Девушка во двор выбежала, трясясь от омерзения и тошноты. В бочке с водой в
огороде умылась. Рот прополоскала и плечи, которые поганый полицай обнимал. А
все едино вся горела и тряслась. Взгляд вокруг шарил, надеясь схрон найти, в
котором автомат спрятан. Так бы и дала очередь по этому подонку!
И Ганя тоже! Как она может этого скота привечать?!
Все закутки во дворе обшарила, в сарае. В дом вернулась, там искать принялась, в
сенках. Не нашла. В комнату заглянула и застыла на секунду — Ганя лежала на
столе лицом вниз с задранной юбкой, а сзади стоял полицай и…
Лену затошнило. Она вылетела во двор и освободила желудок.
В голове поплыло, мутно стало. Еле до бочки доковыляла, умылась опять и так и
осталась стоять, придерживаясь за ее края. Смотрела на свое отражение в темной
глади воды и не узнавала себя.
Постояла, давая себе пять минут передышки и поняла, что не может здесь больше
оставаться. Иначе пойдет и просто прирежет полицая… и Ганю!
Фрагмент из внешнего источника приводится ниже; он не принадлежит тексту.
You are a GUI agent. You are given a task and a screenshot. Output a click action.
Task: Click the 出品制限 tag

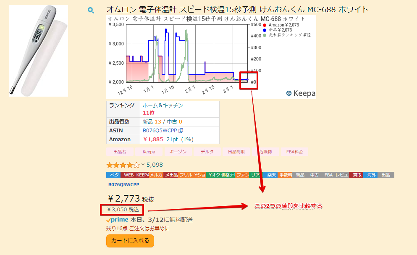(x=236, y=152)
— Тварь, — прошептала в никуда.
Трое детей… И муж наверное. И наверняка в Красной армии. Сейчас бой принимает,
немца бьет, а его жена с врагом!… А может, убит уже муж Гани, лежит где-нибудь
в поле или в лесу, и никогда не узнает, как его жена его «верно» ждала. Как
предавала!
— Тварь…
Трое детей…
Лена шатаясь пошла из ворот, а за ними фрицы. Один дородный, с гоготом гусей по
улице ловит. Рукава засучены, волосы белые, растрепанные, а рожа красная,
наевшаяся. Слева трое стоял, автоматы на шее висят. Наблюдают за товарищем,
смеются, лопочут ему:
— Ганс, слева заходи! Тот жирнее!
— Ганс, ты пугаешь птицу!
Вверху улицы мотоцикл застрекотал.
Лена бочком мимо ограды в сторону поля пошла. Немцы ее приметили, зацокали. Один
поманил и, девушка рванула прочь. В спину смех, улюлюканье понеслось, очередь
раздалась, но видно в небо палили, пугали себе на радость.
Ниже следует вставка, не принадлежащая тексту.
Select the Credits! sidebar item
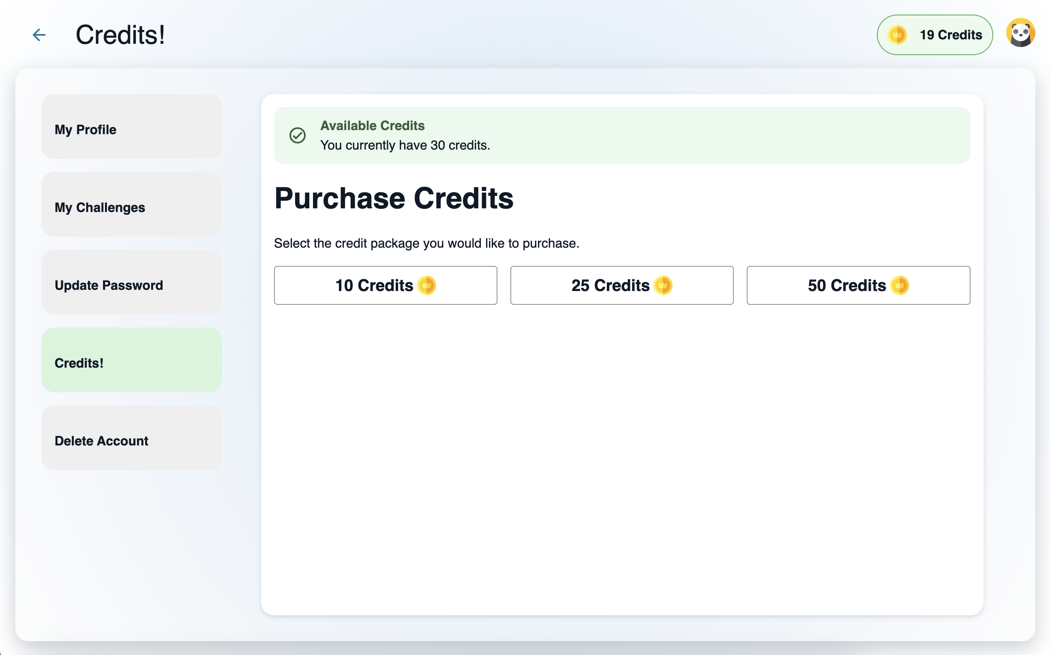1050x655 pixels. point(131,360)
Лена в поле выбежала, а за ней стрекот мотоциклов. Немцы в одном исподнем с
автоматами и давай кружить, вверх стрелять, развлекаясь загоном девчонки. Та
металась, сердце в макушке билось, а перед глазами пелена в которой хохочущие
рожи, автоматы вверх и белые пятна нижних мужских рубах. А фрицы мяли колесами
мотоциклов траву и сужали круг, вокруг дичи.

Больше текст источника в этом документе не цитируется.